Bernardo de Claraval lo miró como sorprendido. Parecía pensativo.
– Ahora entiendo por qué dicen que sois hombre valioso. Quizá sea lo mejor; no me agrada la violencia: nos aleja del camino. Escribiré al Gran Maestre a Jerusalén.
Rodrigo respiró aliviado.
Un novicio llegó al estanque y comentó algo al oído a Bernardo. Éste dijo con cara de fastidio:
– Me reclaman obligaciones más mundanas, hermano. Os dejo. Nos veremos. ¡Ah!, y aprovechad las lecciones.
Rodrigo vio alejarse a los dos monjes por el camino de tierra bajo las hayas.

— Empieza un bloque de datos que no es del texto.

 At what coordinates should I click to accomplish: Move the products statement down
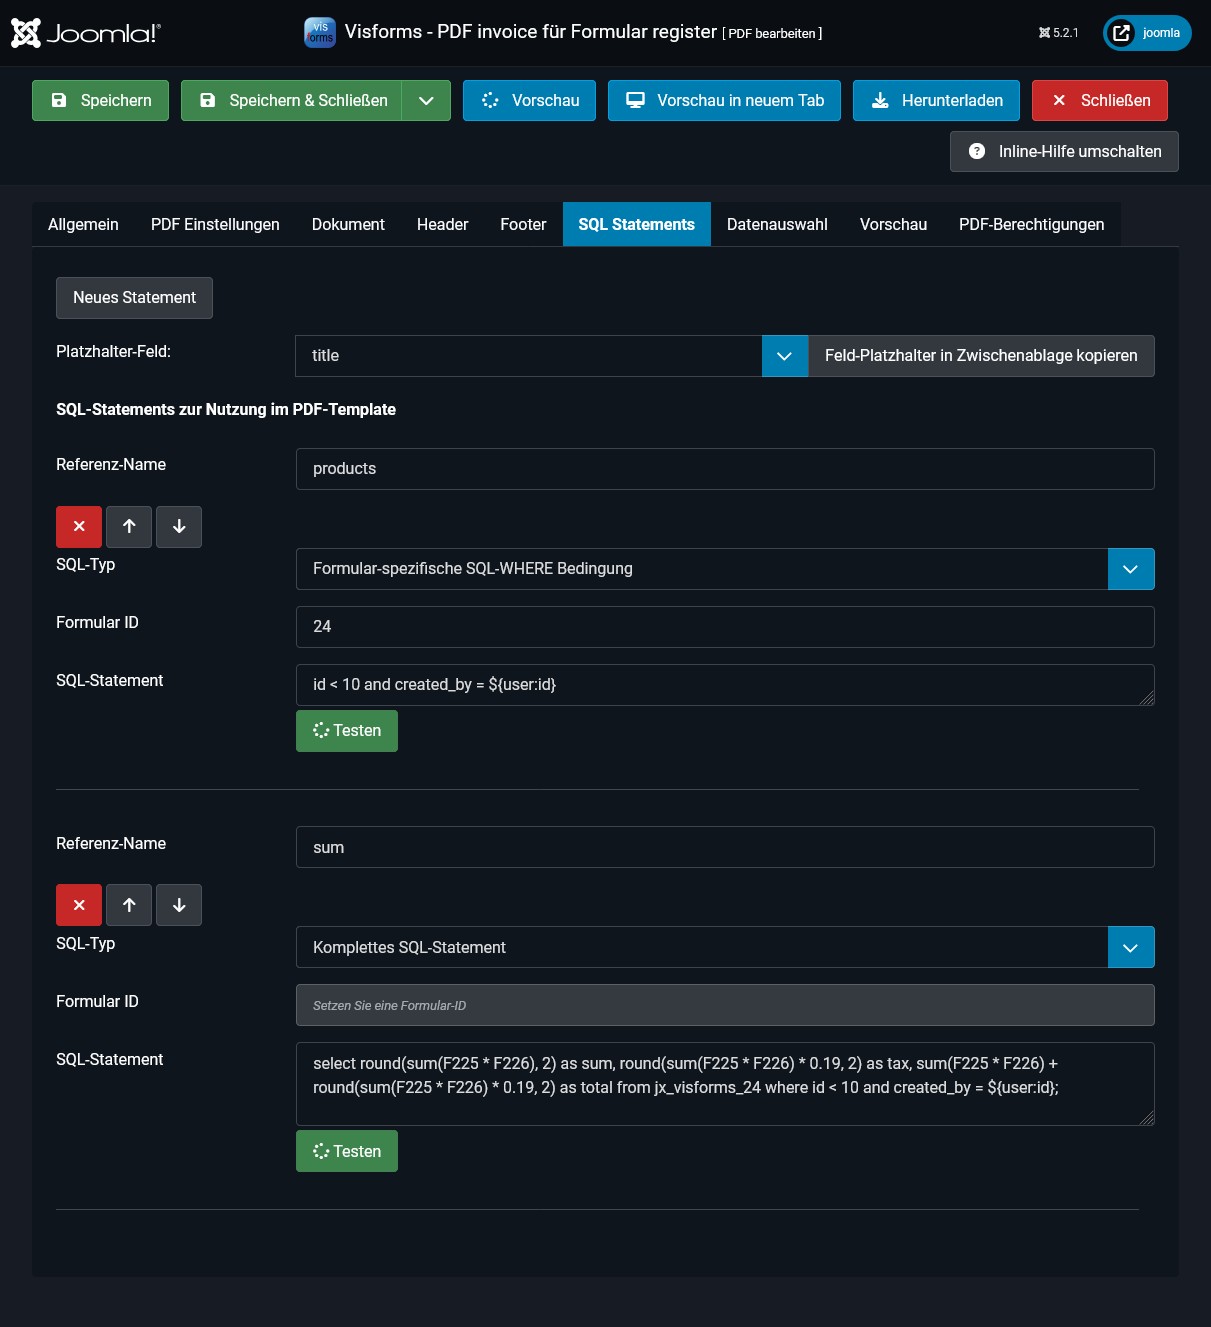pos(179,527)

Le había salvado la vida al joven Saint Claire, eso era seguro.
Tanta vuelta, tanto rodeo y había obtenido más información del mismísimo Bernardo de Claraval en unos minutos que en varios meses de pesquisas aquí y allá. «Así son los grandes hombres -pensó-. No conocen los pequeños detalles y su autocomplacencia les impide ver más allá: se confían en exceso.»
Le había confirmado que había un «proyecto», que había grandes familias en él, que había un camino hacia algo llamado la «gnosis», el conocimiento. Aquello había de ser herético, sin duda. «La iluminación», había dicho. Le había preguntado si era un iniciado. Iniciado… ¿en qué? Allí había gato encerrado. Eran una organización, quizás un nuevo culto religioso, y querían cambiar el mundo, como el propio Bernardo había reconocido. Tenía que escribir a Silvio de Agrigento: aquel maldito cura tenía razón desde el principio.